Butyrate – Why Dietary Fibre is So Important

The single layer of cells that line our gut has a total surface area larger than a tennis court. If this delicate single-cell layer is compromised, our health very soon deteriorates – with potentially fatal consequences. The unsung hero responsible for protecting our intestinal health is a chemical called butyrate. Let’s take a quick look at just how important this little-known short-chain fatty acid (SCFA) is and why dietary fibre is so vital to its functions.

There are literally trillions of bacteria in our intestines (also called the gut) – some good guys and some very bad guys. What we want to do is ensure that the good guys survive and the bad guys (such as campylobacter or salmonella) don’t.

But our bodies can mistake the good guys for bad guys if there’s not enough fibre in the diet – an increasingly common reality in the modern western diet of highly processed, low-fibre food.

Good bacteria produce butyrate

Good bacteria in the colon feed on fibre and produce butyrate as a by-product. The butyrate in turn “calms down” our immune system, preventing it from regarding the good bacteria as foreign invaders and hence attacking them. However, if there’s insufficient buyrate being produced by the good bacteria – something that happens if they don’t have enough fibre to feed on – the immune system then assumes that the good bacteria are bad guys and attacks them. This can result in inflammation and the potential breakdown of the intestinal wall.

Quid Pro Quo

Research has demonstrated clearly that when we feed the good bacteria in our gut, they feed us right back; but stop feeding them and the health of our gut will deteriorate rapidly.

There’s an obvious evolutionary advantage for the good bacteria to want to keep us alive and healthy: if we die, they die.

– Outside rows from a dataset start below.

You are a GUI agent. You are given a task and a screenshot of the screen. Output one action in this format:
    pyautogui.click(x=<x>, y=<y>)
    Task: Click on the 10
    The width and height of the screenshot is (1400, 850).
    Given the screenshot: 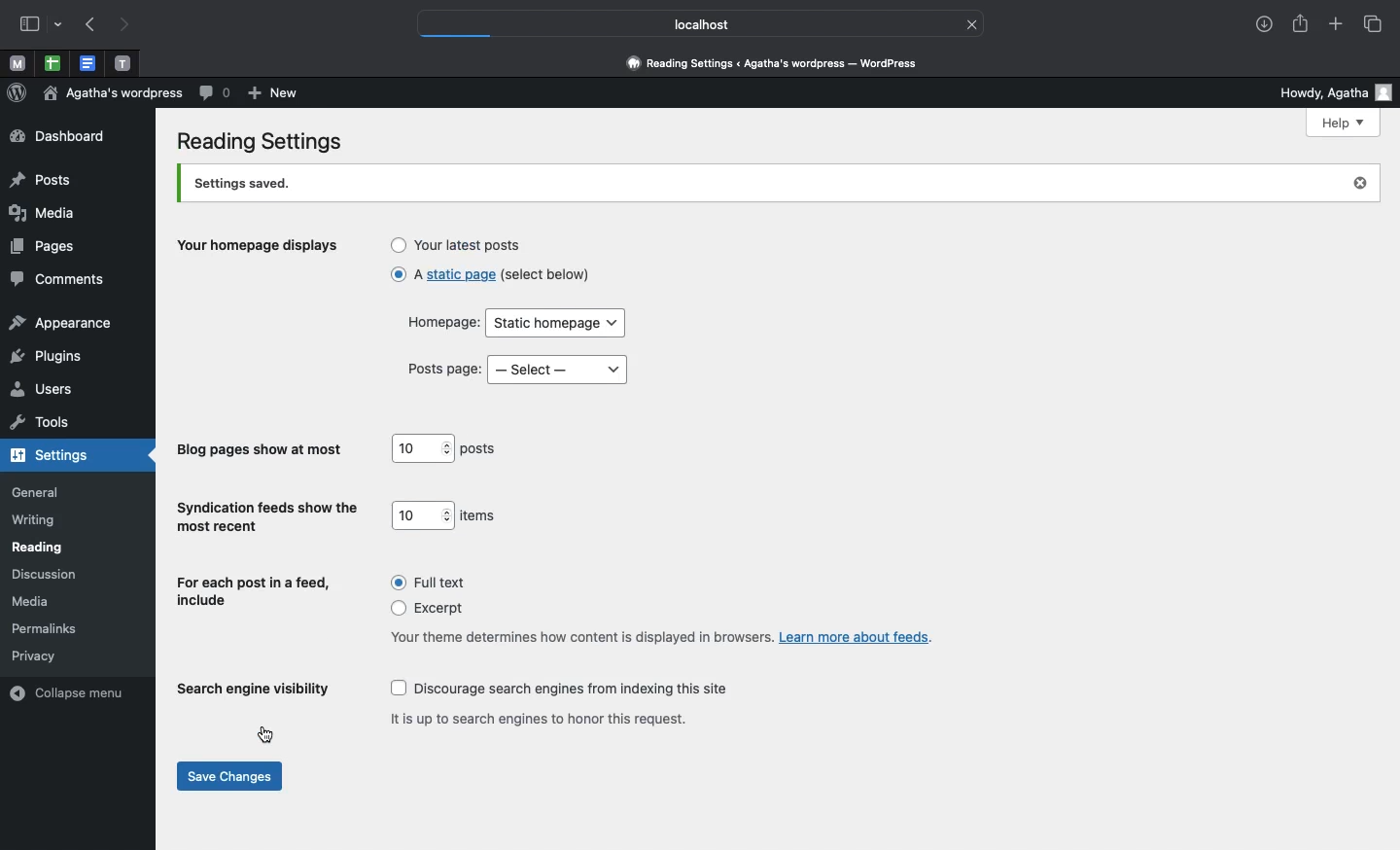 What is the action you would take?
    pyautogui.click(x=420, y=448)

This isn’t the case for the bad bacteria (such as cholera) which cause diarrhoea. The result of this is that they spread out of our bodies and can infect other people. It makes no difference to the bad guys whether we live or die – so long as we produce enough diarrhoea to spread them about the environment before we die.

A Fine Balance

Our immune systems have to maintain a fine balance between tolerating the good bacteria while attacking the bad. If this balance is disturbed by a lack of dietary fibre, it may lead to inflammatory bowel disease. Researchers found that butyrate “may behave as a microbial signal to inform [our] immune system that the relative levels of [good] bacteria are within the desired range.” If the butyrate levels are low, our immune system starts to attack all the gut bacteria.

Evolution vs Low-Fibre Diets

Butyrate has been involved in suppressing our immune systems for a very long time and for a very good reason. There are times when our guts are invaded by large amounts of bad bacteria. When this happens, we don’t want our immune system to go to sleep on the job – we want it to attack them and get rid of them. Once it’s done its job, and the bad guys are gone, the good bacteria will start producing butyrate and this will put the immune system back on “stand by”.

But this will only happen if we eat enough fibre; otherwise, our immune system stays on “red alert” with the resulting bad news for our intestinal health.

Fibre From Food Not supplements

Whilst research shows that fibre intake is “critical for optimal health”, there’s no magic pill that will replace the role played by the fibre in whole plant food. True, you come across bold claims for the effectiveness of fibre supplements such as Metamucil and psyllium, but the above research suggests that these supplements do “not replicate the results seen with a diet naturally high in fib[re].” This opinion is supported by Dr Greger.

The Many Health Benefits of Butyrate

Researchers concluded that “[t]he effects exerted by butyrate are multiple and involve several distinct mechanisms of action.” as the main end product of the microbial fermentation of dietary fibres in the human intestine, butyrate plays a vital role by:

  • maintaining intestinal homeostasis and overall health status
  • regulating gene expression
  • controlling the fate of cells through the inhibition of histone deacetylases (HDACs)

At the intestinal level, butyrate:

  • prevents and inhibits colonic carcinogenesis
  • protects against inflammation
  • reduces oxidative stress
  • provides a defence barrier for the epithelial cell layer
  • modulates visceral sensitivity
  • facilitates intestinal motility

At the extraintestinal level, butyrate offers potential for the treatment of:

  • sickle cell disease
  • β-thalassemia
  • cystic fibrosis
  • urea cycle enzyme deficiency
  • X-linked adrenoleukodystrophy
  • hypercholesterolemia
  • obesity
  • insulin resistance
  • ischaemic stroke

Fork vs Pill

A growing number of studies (see References below for a wide variety of related research papers) have revealed new mechanisms and effects of butyrate. The majority of research projects are, of course, working within the paradigm that requires reductionist methods to produce patentable outcomes (largely pharmaceutical in nature). And whilst the evidence suggests that the fork is more effective than the pill in treating chronic non-communicable diseases (diabetes, hypertension, cancer, heart disease etc), the very fact that the scientific community is so positive about the wide range of benefits of butyrate – from the intestinal tract to peripheral tissues – reminds me of how wonderful the body is at healing itself. However, in order to ensure we benefit from the full protection of butyrate, we need to eat a WFPB diet packed full of fibre.